> **WHAT YOU WILL DO**
Rewrite the part of the material that opens with the line containing "Open the Advanced" and closes with the line containing "Action: 294,37" as a JSON list of strings, one string per line, with blank lines left out.

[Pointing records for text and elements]

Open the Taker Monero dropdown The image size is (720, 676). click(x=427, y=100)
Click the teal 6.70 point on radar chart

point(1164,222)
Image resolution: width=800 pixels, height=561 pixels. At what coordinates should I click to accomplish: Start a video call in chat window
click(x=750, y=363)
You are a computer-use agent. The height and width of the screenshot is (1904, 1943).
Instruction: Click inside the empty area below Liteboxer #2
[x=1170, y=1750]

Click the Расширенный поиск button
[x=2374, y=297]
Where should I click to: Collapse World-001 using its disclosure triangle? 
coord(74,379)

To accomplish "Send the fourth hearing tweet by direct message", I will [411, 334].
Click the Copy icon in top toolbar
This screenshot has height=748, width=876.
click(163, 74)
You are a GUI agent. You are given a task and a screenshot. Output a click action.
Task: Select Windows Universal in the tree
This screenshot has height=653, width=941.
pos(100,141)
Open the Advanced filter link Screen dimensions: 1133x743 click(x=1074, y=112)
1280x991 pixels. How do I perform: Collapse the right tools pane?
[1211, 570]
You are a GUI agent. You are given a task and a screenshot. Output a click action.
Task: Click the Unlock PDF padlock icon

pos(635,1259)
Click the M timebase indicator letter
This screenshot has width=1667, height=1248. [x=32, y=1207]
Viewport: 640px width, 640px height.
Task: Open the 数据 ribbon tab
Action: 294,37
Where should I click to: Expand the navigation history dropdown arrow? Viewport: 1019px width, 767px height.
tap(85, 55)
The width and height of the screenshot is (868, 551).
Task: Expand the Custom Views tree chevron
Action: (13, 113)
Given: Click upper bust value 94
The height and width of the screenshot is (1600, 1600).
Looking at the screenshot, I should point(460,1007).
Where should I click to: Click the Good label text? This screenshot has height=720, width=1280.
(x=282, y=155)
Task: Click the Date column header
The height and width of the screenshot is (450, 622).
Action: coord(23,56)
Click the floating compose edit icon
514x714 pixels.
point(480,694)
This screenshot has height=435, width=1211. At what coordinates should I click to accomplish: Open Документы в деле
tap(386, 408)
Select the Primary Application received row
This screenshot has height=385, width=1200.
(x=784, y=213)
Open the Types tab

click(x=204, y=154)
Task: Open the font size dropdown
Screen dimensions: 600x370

> **WRITTEN REPLY**
[
  "Open the Advanced filter link Screen dimensions: 1133x743 click(x=1074, y=112)",
  "1280x991 pixels. How do I perform: Collapse the right tools pane?",
  "[1211, 570]",
  "You are a GUI agent. You are given a task and a screenshot. Output a click action.",
  "Task: Click the Unlock PDF padlock icon",
  "pos(635,1259)",
  "Click the M timebase indicator letter",
  "This screenshot has width=1667, height=1248. [x=32, y=1207]",
  "Viewport: 640px width, 640px height.",
  "Task: Open the 数据 ribbon tab",
  "Action: 294,37"
]